- [What needs to be done]: Take the line that contains "Open the 优惠 discount filter dropdown" and all lines after it, up to and including the last line of the data, and write them out exactly; nothing else belongs in the answer.

Stored data entries:

◇ ◇ ◇ ◇ ◇ ◇ ◇

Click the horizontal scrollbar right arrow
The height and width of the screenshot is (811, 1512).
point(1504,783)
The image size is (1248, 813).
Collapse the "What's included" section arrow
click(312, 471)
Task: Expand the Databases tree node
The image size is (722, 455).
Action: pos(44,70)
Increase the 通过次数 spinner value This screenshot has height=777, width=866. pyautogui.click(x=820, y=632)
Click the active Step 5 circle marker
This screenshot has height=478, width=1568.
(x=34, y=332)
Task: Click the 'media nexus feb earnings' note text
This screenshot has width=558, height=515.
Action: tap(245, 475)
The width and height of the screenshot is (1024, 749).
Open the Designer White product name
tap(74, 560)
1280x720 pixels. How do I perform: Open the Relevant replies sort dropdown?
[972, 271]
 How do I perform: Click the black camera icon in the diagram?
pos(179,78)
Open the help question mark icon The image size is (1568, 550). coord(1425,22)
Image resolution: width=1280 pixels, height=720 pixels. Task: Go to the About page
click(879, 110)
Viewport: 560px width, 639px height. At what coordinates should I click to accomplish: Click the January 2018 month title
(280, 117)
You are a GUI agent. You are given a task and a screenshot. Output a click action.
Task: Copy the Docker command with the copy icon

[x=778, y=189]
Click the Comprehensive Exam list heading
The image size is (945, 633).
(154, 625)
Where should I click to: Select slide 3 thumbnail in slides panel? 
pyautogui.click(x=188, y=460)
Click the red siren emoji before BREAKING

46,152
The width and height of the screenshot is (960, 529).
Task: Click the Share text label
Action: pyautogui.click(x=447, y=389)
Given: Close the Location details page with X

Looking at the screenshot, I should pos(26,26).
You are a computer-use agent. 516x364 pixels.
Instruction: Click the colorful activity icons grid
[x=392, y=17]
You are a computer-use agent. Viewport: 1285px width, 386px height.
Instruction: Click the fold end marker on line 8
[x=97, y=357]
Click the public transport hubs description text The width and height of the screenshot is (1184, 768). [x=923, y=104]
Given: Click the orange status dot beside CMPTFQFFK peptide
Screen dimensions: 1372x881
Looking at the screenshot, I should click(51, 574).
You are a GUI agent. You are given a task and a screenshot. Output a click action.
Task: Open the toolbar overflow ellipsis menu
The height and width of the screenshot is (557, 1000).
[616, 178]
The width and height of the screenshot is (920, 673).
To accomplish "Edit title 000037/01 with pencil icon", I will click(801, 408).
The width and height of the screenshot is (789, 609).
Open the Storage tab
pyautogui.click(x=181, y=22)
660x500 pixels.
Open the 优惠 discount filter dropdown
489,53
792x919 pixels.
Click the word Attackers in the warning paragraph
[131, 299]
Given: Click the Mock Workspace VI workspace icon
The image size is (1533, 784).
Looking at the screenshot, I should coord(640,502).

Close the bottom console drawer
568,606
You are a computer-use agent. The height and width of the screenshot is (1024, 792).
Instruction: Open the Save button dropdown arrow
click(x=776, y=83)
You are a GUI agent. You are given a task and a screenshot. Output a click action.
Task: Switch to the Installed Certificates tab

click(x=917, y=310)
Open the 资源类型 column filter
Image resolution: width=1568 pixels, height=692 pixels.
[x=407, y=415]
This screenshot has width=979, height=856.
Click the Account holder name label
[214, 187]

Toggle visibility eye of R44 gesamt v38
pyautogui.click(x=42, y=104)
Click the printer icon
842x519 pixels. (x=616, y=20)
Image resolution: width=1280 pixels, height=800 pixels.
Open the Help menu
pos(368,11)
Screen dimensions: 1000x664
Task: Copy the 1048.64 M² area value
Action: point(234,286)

◇ ◇ ◇ ◇ ◇ ◇ ◇

- [Solution to this exercise]:
Open the 优惠 discount filter dropdown
489,53
792x919 pixels.
Click the word Attackers in the warning paragraph
[131, 299]
Given: Click the Mock Workspace VI workspace icon
The image size is (1533, 784).
Looking at the screenshot, I should coord(640,502).

Close the bottom console drawer
568,606
You are a computer-use agent. The height and width of the screenshot is (1024, 792).
Instruction: Open the Save button dropdown arrow
click(x=776, y=83)
You are a GUI agent. You are given a task and a screenshot. Output a click action.
Task: Switch to the Installed Certificates tab

click(x=917, y=310)
Open the 资源类型 column filter
Image resolution: width=1568 pixels, height=692 pixels.
[x=407, y=415]
This screenshot has width=979, height=856.
Click the Account holder name label
[214, 187]

Toggle visibility eye of R44 gesamt v38
pyautogui.click(x=42, y=104)
Click the printer icon
842x519 pixels. (x=616, y=20)
Image resolution: width=1280 pixels, height=800 pixels.
Open the Help menu
pos(368,11)
Screen dimensions: 1000x664
Task: Copy the 1048.64 M² area value
Action: point(234,286)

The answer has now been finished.